The Notice of Eviction

If the court rules in your landlord’s favor, they can start the eviction process. A city marshal will serve you a notice of eviction, but they must wait at least three business days before performing the eviction. For a more detailed calendar regarding eviction guidelines, check out this chart from the New York City Civil Court.

The notice should contain:

  • Name of the marshal and their contact information
  • Name and county of the court issuing the notice
  • Address of the premises where the eviction is to occur
  • Date the notice was issued, plus the date tenant may be evicted

Recourse to Fight Eviction

Once you receive a notice of eviction from a marshal, get to court as soon as possible. Procrastinating could cause you to not only lose your home, but also the belongings inside. Call the marshal using the contact information on the notice to find out if the eviction has been scheduled yet.

Bring the notice and any documents you have received from your landlord, such as rent receipts or email correspondence. A list of  NYC housing court locations can be found here. Look for “orders to show cause” or “warrant clerk” on the left-hand side of the chart as these locations are the ones that handle evictions. The court may be able to issue what’s called a “stay” or halt the eviction.

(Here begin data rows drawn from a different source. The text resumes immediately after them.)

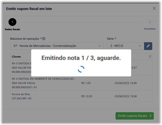Select the step 1 circle indicator
The image size is (162, 125).
[12, 22]
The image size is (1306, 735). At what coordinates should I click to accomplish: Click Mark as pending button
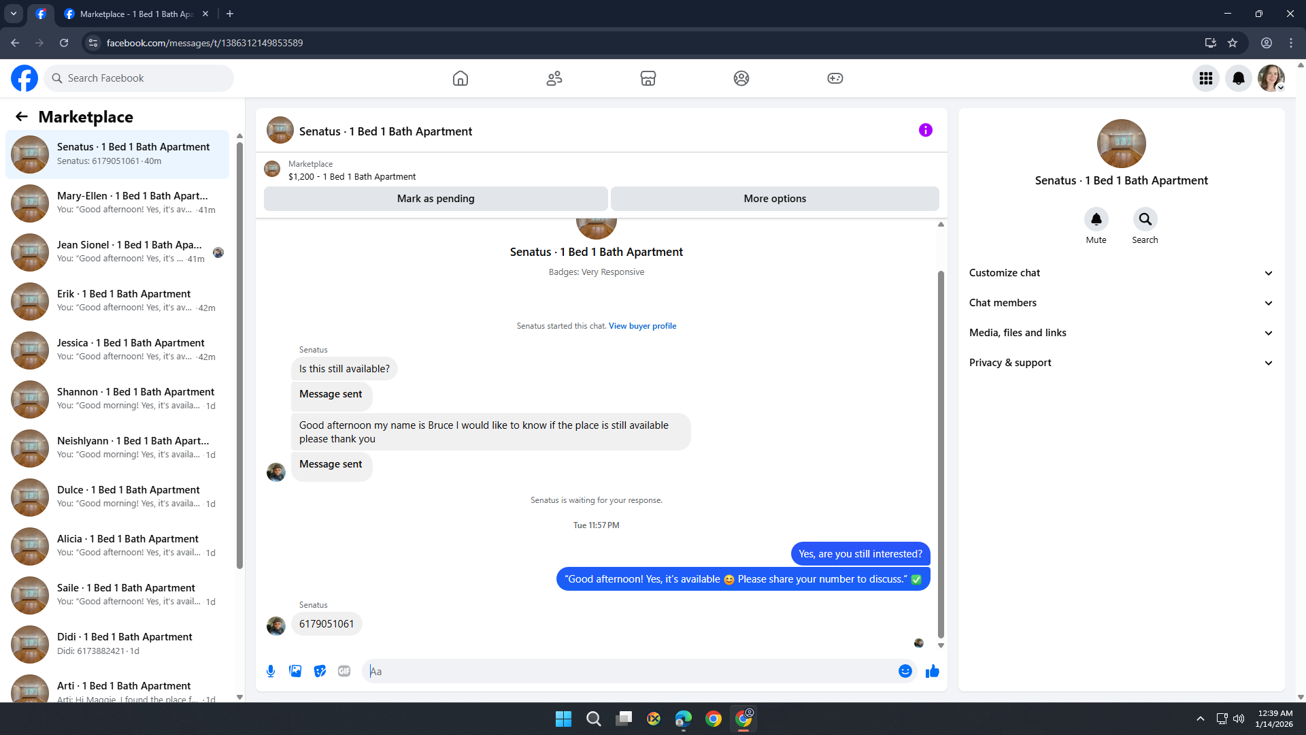pos(435,199)
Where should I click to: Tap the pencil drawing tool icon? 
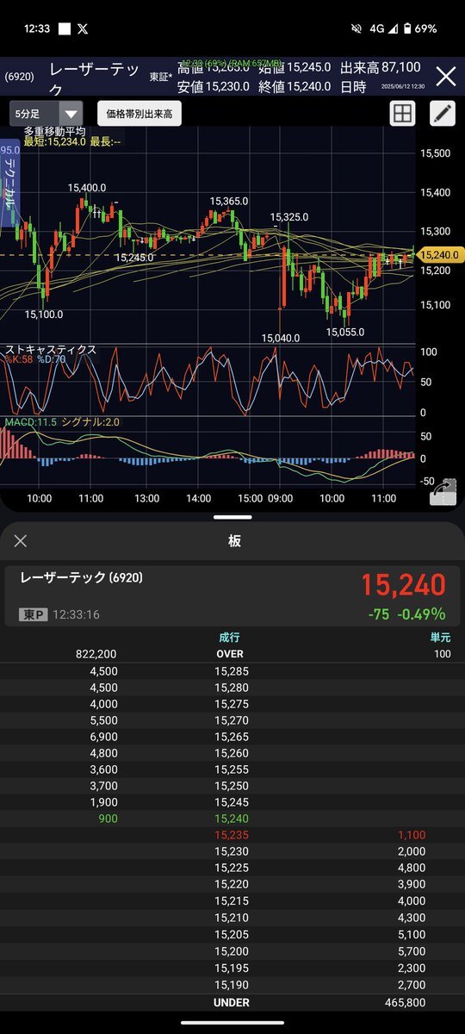(x=442, y=113)
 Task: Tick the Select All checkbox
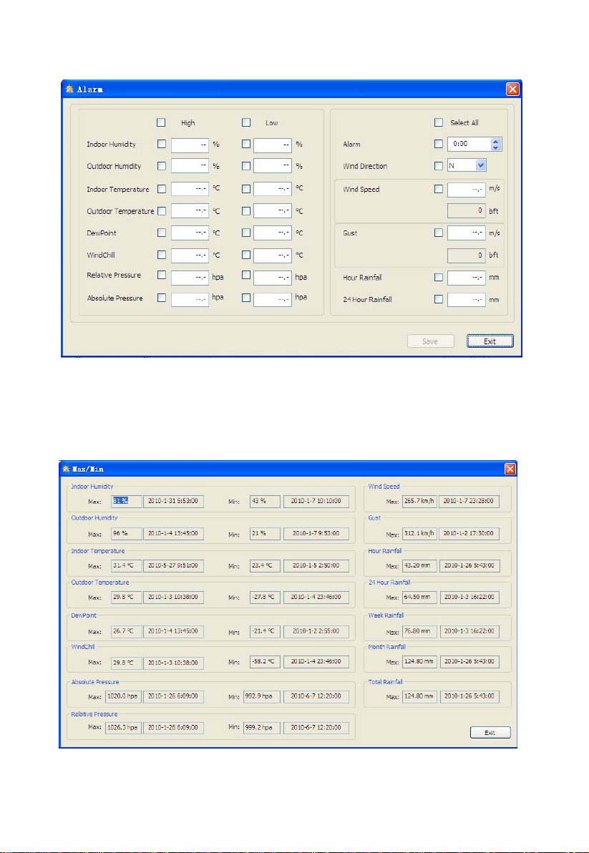[x=439, y=122]
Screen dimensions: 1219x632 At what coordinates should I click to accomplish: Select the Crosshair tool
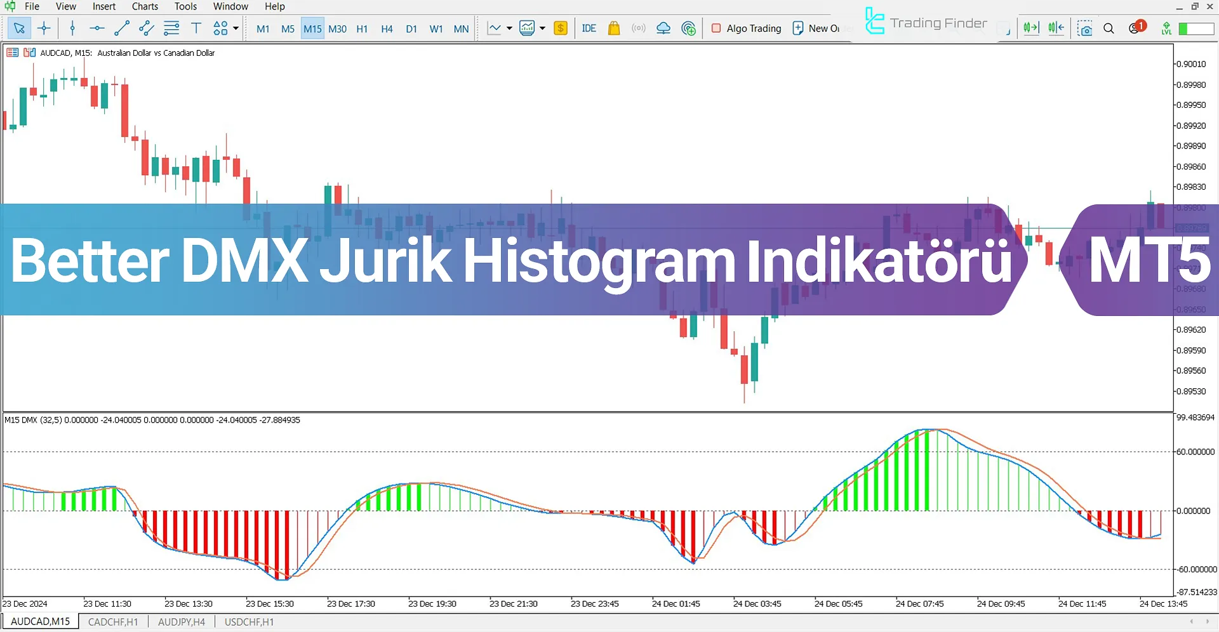pyautogui.click(x=43, y=28)
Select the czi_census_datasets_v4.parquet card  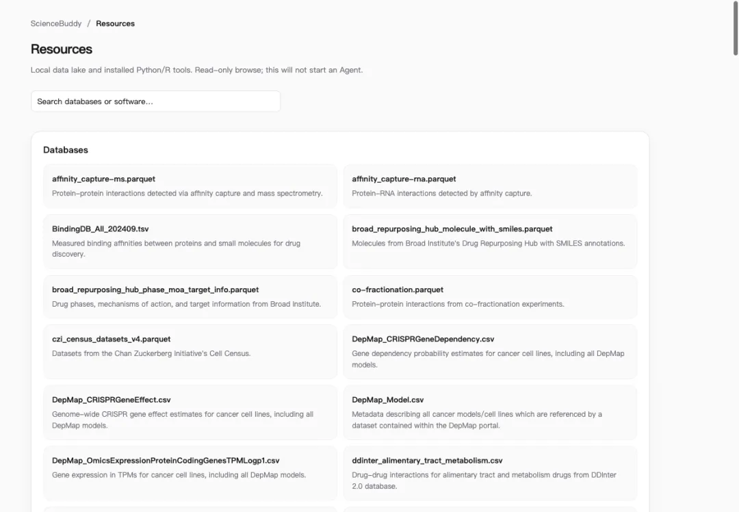coord(190,352)
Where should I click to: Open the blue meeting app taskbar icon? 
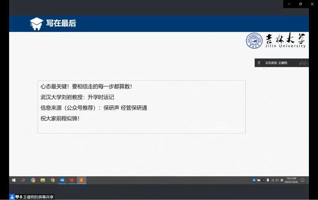[x=62, y=180]
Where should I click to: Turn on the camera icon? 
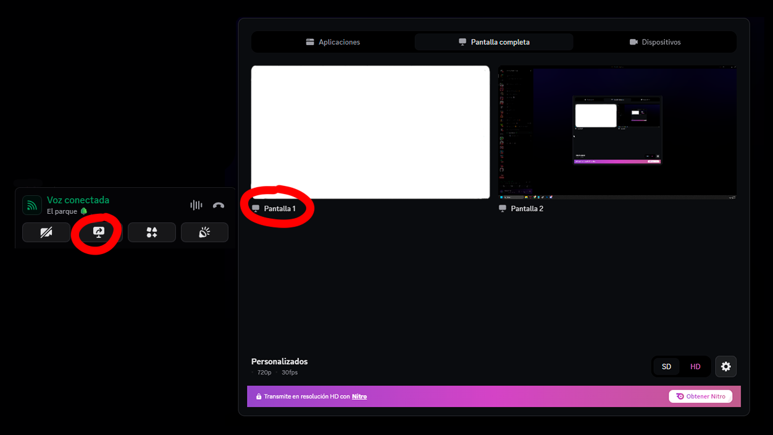tap(46, 232)
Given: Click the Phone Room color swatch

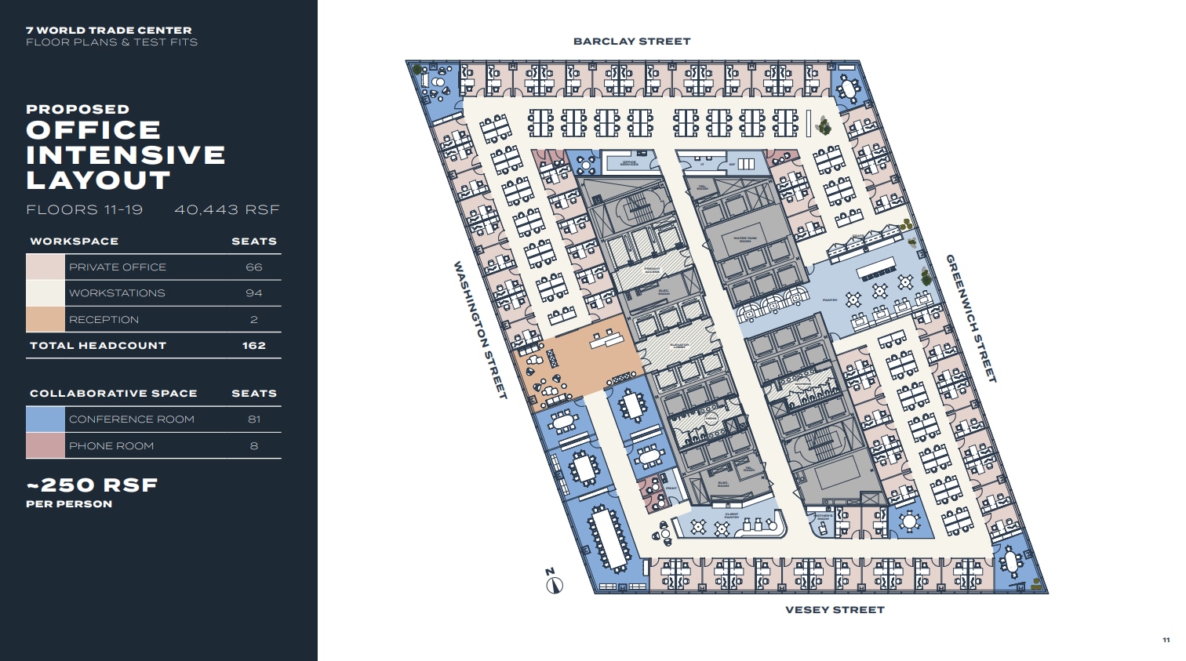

Rent-regulated apartments and those controlled by New York City Housing Authority (NYCHA) have separate eviction guidelines to follow. The first step in the NYCHA  eviction process is a termination of tenancy hearing, prior to starting a case in housing court. For more details on eviction proceedings for rent-regulated apartments, refer to this informational sheet from Housing Court Answers.

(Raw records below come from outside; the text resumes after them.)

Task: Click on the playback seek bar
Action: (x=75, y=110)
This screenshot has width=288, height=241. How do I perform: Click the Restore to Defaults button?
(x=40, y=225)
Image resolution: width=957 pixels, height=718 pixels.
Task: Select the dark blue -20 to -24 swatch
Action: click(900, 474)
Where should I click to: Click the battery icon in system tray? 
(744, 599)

Eviction Differs From an Illegal Lockout

Sometimes unscrupulous landlords will take extreme measures in order to get a tenant out of a unit. Landlords are not allowed to lock out tenants. It is also illegal to deprive tenants of essential services like water, electricity or heat in order to get them to move out. City marshals and sheriffs are the only entities permitted to carry out a warrant of eviction.

Eviction Prevention Resources

If you are behind on rent or at risk of being evicted, the city offers resources to help keep you in your home.

  • Family Homelessness and Eviction Prevention Supplement (FHEPS): This rent supplement is available to households with children who receive cash assistance and are facing eviction. FHEPS payments will depend on household size and the number of rent expenses. Check out this fact sheet for more details on requirements and how to apply.
  • One-Shot Deal Short-term Emergency Assistance: This is a one-time emergency cash grant to assist those who cannot pay rent due to an unforeseen situation. These can include homelessness, eviction, disconnected utilities or those pending termination, fire disaster, and domestic violence. Candidates are selected on a case-by-case basis. Contact your local Human Resources Association job center or contact HRA’s information number at (718) 557-1399 for assistance.
  • Housing Court Answers: Established in 1981, this organization offers extensive web resources for tenants regarding renter rights in addition to office hours at courthouses throughout NYC for those needing in-person assistance.
  • Legal Aid Society: This non-profit offers legal assistance and representation to tenants facing eviction.